The above is an abbreviated version of the calculation given in Post #988 cited above.  It isn’t rocket science.  You start with new cases showing up on the William and Mary campus at a rate of 19 new cases per 6600 on-campus students for the last two weeks.  From that, you take a guess as to how many students will be leaving the campus in an infectious-but-asymptomatic state.  That guess will depend critically on how many days you think the average infected student remains infectious-but-asymptomatic.  I have assumed a generous 8.6 day average period (calculation shown in Post #988).

Anyway, my best guess is somewhere around 1 in 600.  Or so. FWIW.  One in 600 will return home in an asymptomatic but infectious state.  Again, not rocket science.  That’s the same as saying that a bit over a week’s worth of new cases will walk off the campus undiscovered.

There’s one big problem with applying last year’s calculation to this year’s data.  Last year, there was campus-wide testing, and it presumably identified asymptomatic cases.  This year, there was no systematic effort to test and find asymptomatic cases.  This year, we ought to add in a fudge factor for those undiagnosed, asymptomatic cases.  Best guess, historically, 40 percent of COVID-19 cases have been asymptomatic.  So you’d not-quite-double the estimate, to account for the missing asymptomatic cases.

→ Stored data:
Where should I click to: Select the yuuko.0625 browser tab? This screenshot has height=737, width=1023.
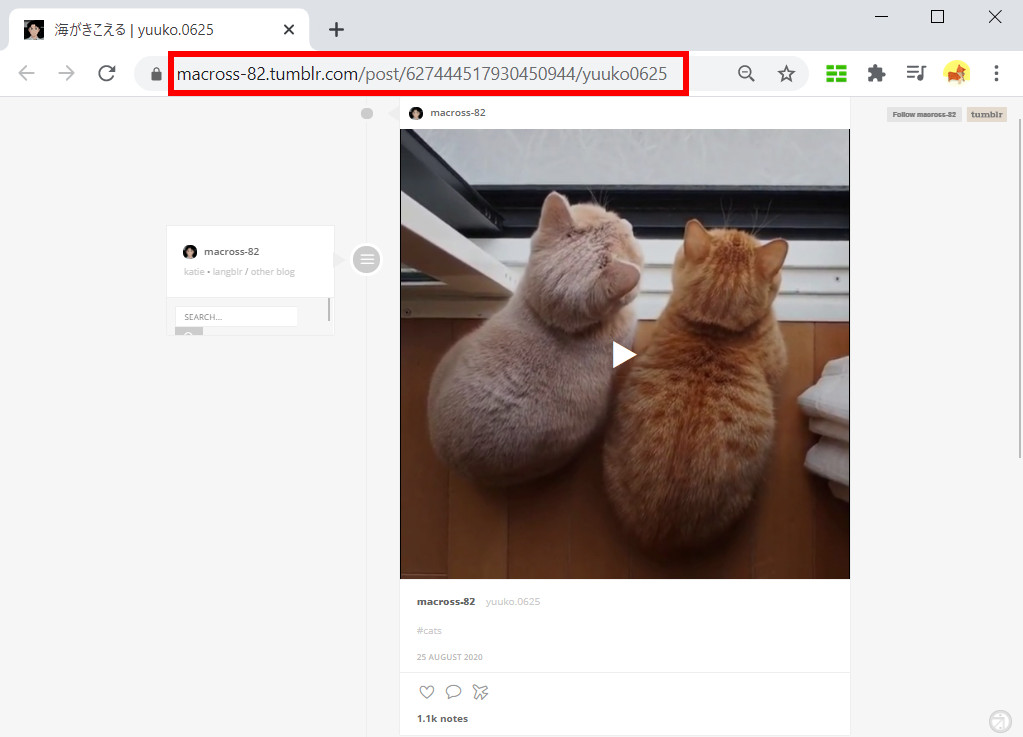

→ Problems to work on:
1. Using the campus estimate passage, answer these:
(a) At what rate have new cases shown up on the William and Mary campus over the last two weeks?
(b) What average infectious-but-asymptomatic period is assumed?
(c) What share of COVID-19 cases has historically been asymptomatic?
2. Print the campus estimate passage between "Anyway, my best" and "missing asymptomatic cases.", inclusive.
3. Does each statement agree with the campus estimate passage? Answer yes or no, and quote the words that decide it.
(a) Last year there was campus-wide testing.
(b) This year there was a systematic effort to find asymptomatic cases.
(c) The best guess is that about 1 in 600 will return home in an asymptomatic but infectious state.

→ Answers to the exercise:
1.
(a) 19 new cases per 6600 on-campus students
(b) 8.6 days
(c) 40 percent

2.
Anyway, my best guess is somewhere around 1 in 600.  Or so. FWIW.  One in 600 will return home in an asymptomatic but infectious state.  Again, not rocket science.  That’s the same as saying that a bit over a week’s worth of new cases will walk off the campus undiscovered.

There’s one big problem with applying last year’s calculation to this year’s data.  Last year, there was campus-wide testing, and it presumably identified asymptomatic cases.  This year, there was no systematic effort to test and find asymptomatic cases.  This year, we ought to add in a fudge factor for those undiagnosed, asymptomatic cases.  Best guess, historically, 40 percent of COVID-19 cases have been asymptomatic.  So you’d not-quite-double the estimate, to account for the missing asymptomatic cases.

3.
(a) Yes: "Last year, there was campus-wide testing"
(b) No: "This year, there was no systematic effort to test and find asymptomatic cases."
(c) Yes: "One in 600 will return home in an asymptomatic but infectious state."